A Ascensão de Jesus Cristo, relatada nos Evangelhos de Marcos e Lucas e mencionada em todo o Novo Testamento, pode ser considerada, em certa medida, uma incômoda anedota na doutrina católica. “Tendo dito isto, elevou-se à vista deles, e uma nuvem o ocultou aos seus olhos” (At 1,9). 

Algo em relação à Ascensão é quase inimaginável, até mesmo para um milagre — algo quase fabuloso: é a ideia e a imagem de Jesus “voando”. Para quem se sente embaraçado com a Ascensão, aceitá-la parece implicar uma espécie de fantasia mítica ou de devaneio. As pessoas realmente conseguem levar a sério o relato de um homem a flutuar em direção às nuvens?
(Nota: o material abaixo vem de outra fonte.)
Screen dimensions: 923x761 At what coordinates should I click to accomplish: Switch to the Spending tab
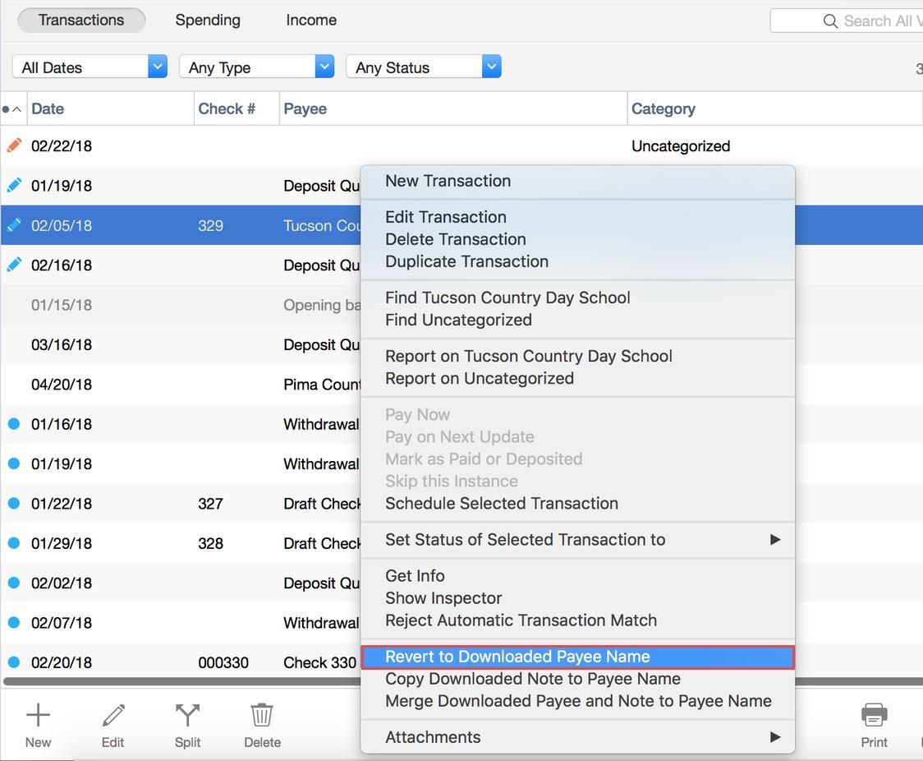(x=208, y=21)
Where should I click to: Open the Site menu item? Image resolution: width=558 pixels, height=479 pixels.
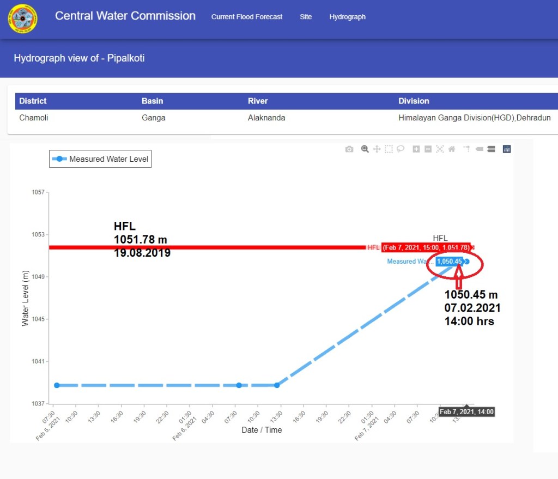click(306, 17)
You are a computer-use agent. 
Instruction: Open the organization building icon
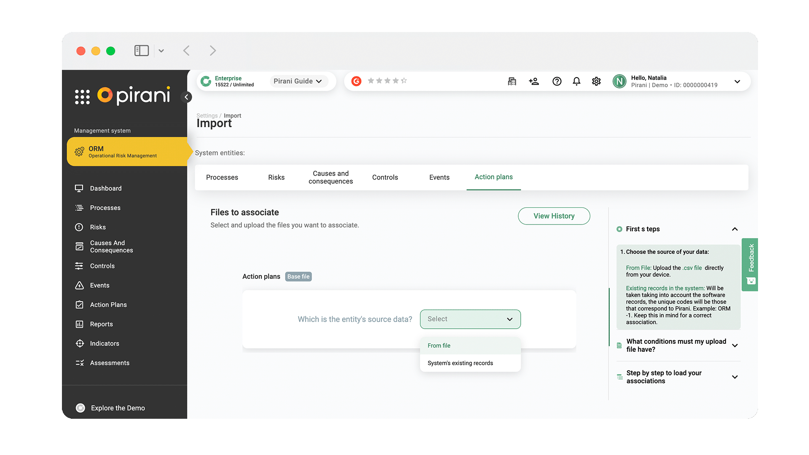pos(512,81)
A Ascensão compensa o risco de alienar aqueles que são influenciados por um realismo cínico?

Estamos falando da fé, afinal de contas, e não de um conto de fadas. Podemos descartar esse relato de Jesus a elevar-se aos céus?
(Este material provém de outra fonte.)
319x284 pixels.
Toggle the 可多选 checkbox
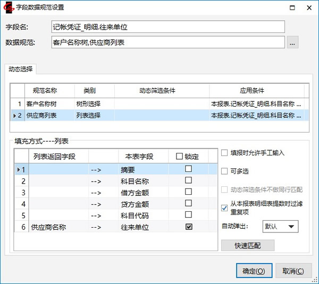[x=224, y=171]
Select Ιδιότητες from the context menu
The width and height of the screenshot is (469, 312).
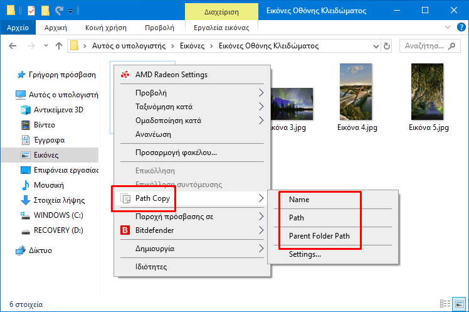tap(151, 266)
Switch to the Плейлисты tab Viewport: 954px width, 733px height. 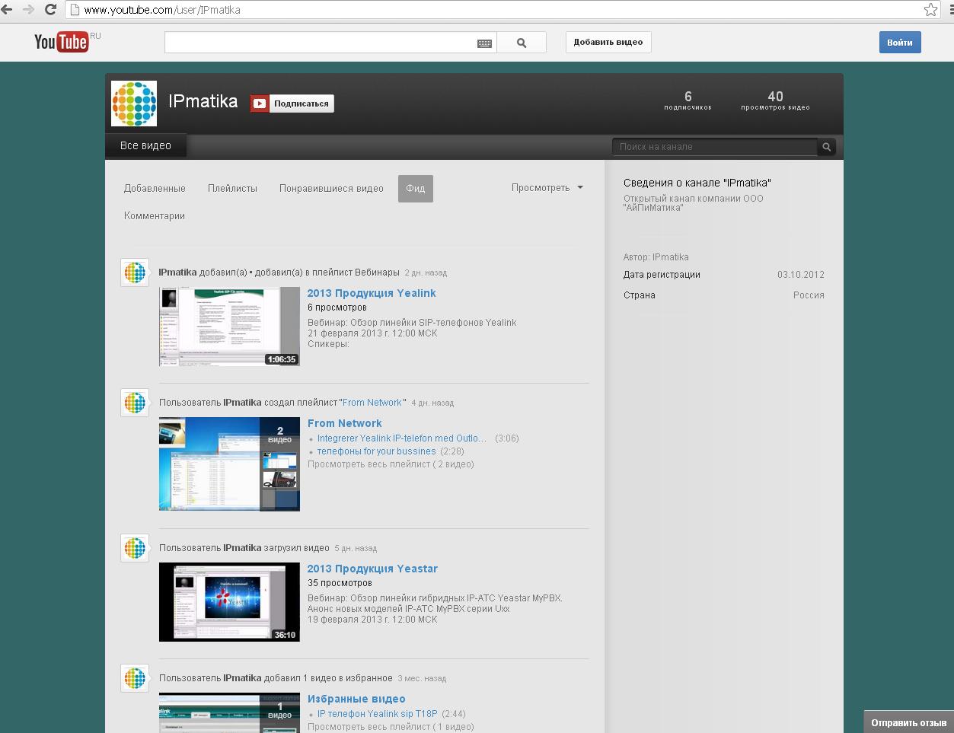tap(232, 188)
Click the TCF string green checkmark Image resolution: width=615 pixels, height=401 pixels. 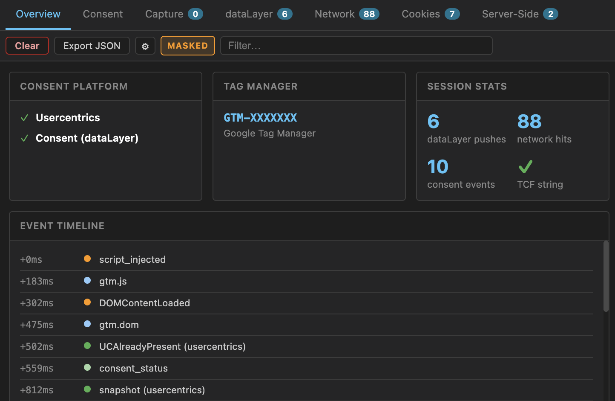click(525, 166)
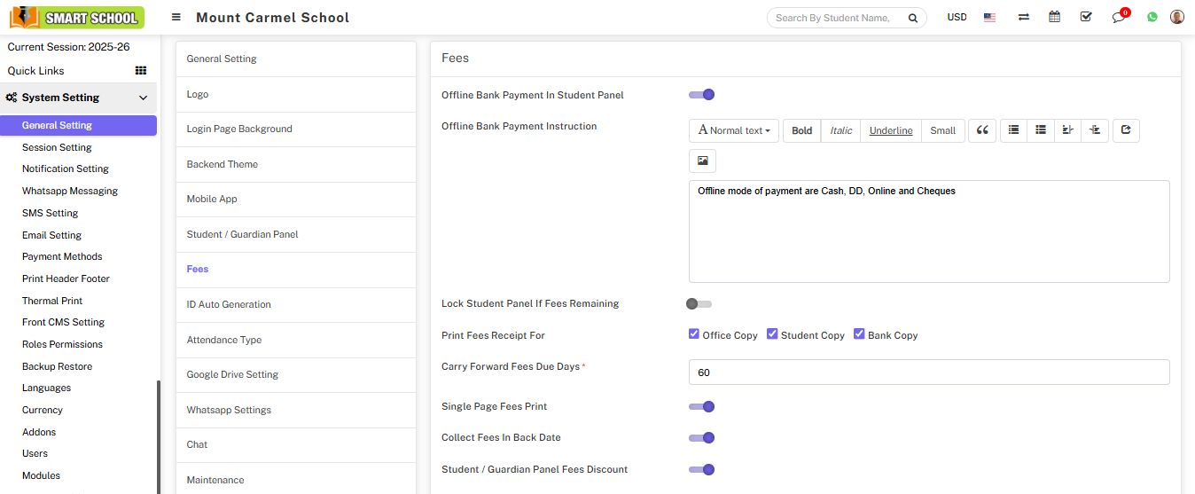Open the Quick Links grid icon
Image resolution: width=1195 pixels, height=494 pixels.
click(x=141, y=71)
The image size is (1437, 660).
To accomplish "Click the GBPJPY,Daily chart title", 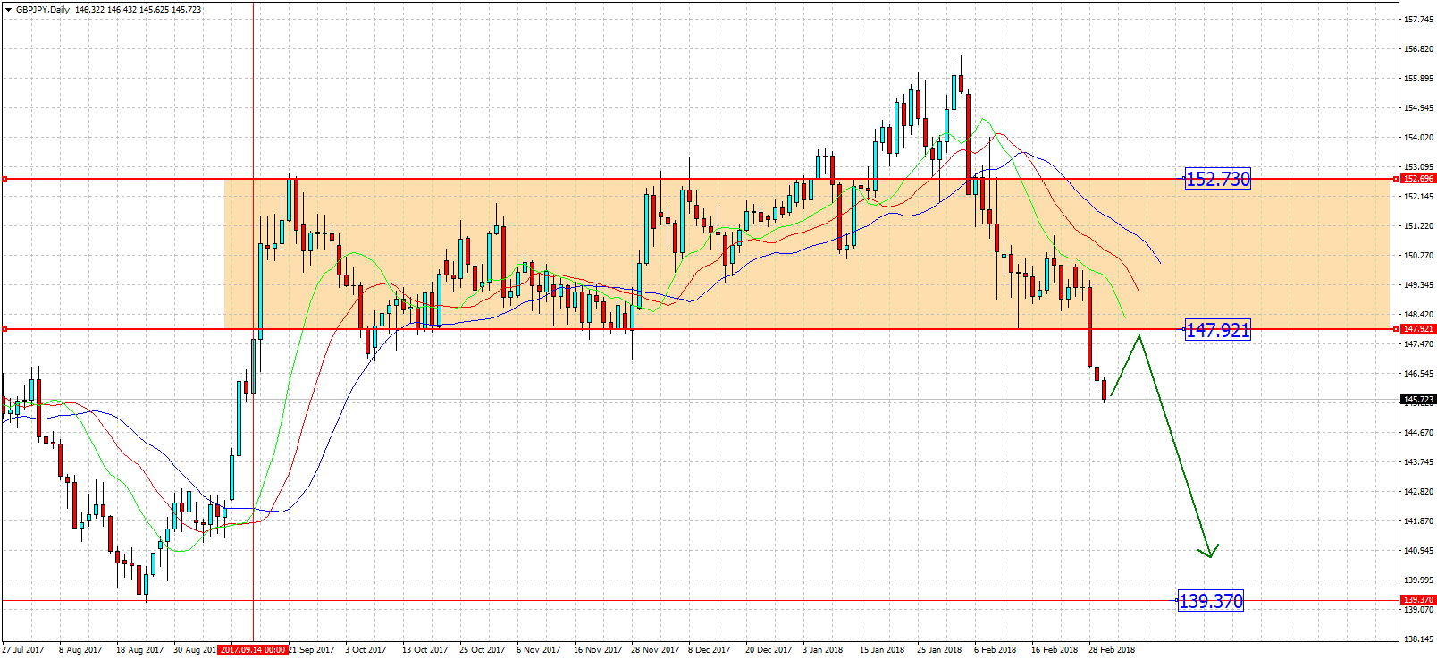I will click(43, 10).
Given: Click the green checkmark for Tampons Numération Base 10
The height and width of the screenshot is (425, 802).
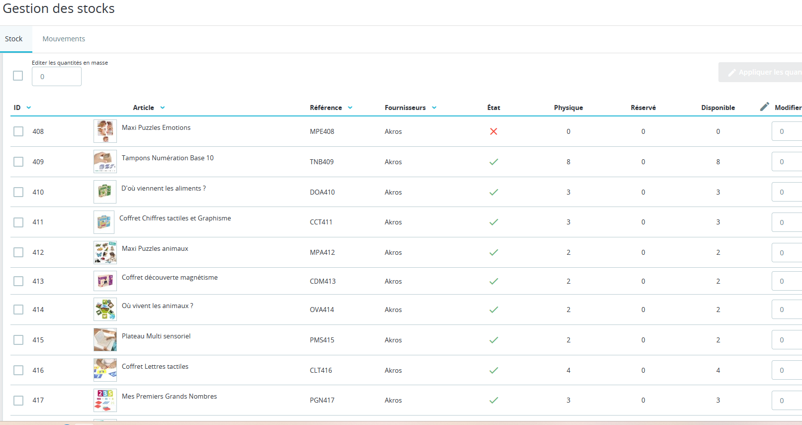Looking at the screenshot, I should coord(494,162).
C. S. Lewis tratou da mesma questão em [sua obra] Milagres:

Poderemos simplesmente ignorar a história da Ascensão? A resposta será positiva apenas se considerarmos as aparições da Ressurreição como as de um fantasma ou uma alucinação. Pois um espectro pode desvanecer-se, mas uma entidade objetiva deve ir para outro lugar, algo precisa acontecer a ela. E se o corpo ressurreto não fosse objetivo, então todos nós (cristãos ou não cristãos) deveríamos inventar alguma explicação para o desaparecimento do cadáver. E todos os cristãos precisariam explicar por que Deus teria enviado ou permitido uma “visão” ou “fantasma” cujo comportamento parecia quase exclusivamente dirigido a convencer os discípulos de que não era realmente isso, mas um ente material. Se fosse uma visão, tratar-se-ia então da visão mais sistematicamente enganadora e mentirosa de que se tem registro. Mas se fosse real, então algo teria lhe acontecido depois que deixou de aparecer. Não podemos eliminar a Ascensão sem colocar alguma coisa em seu lugar.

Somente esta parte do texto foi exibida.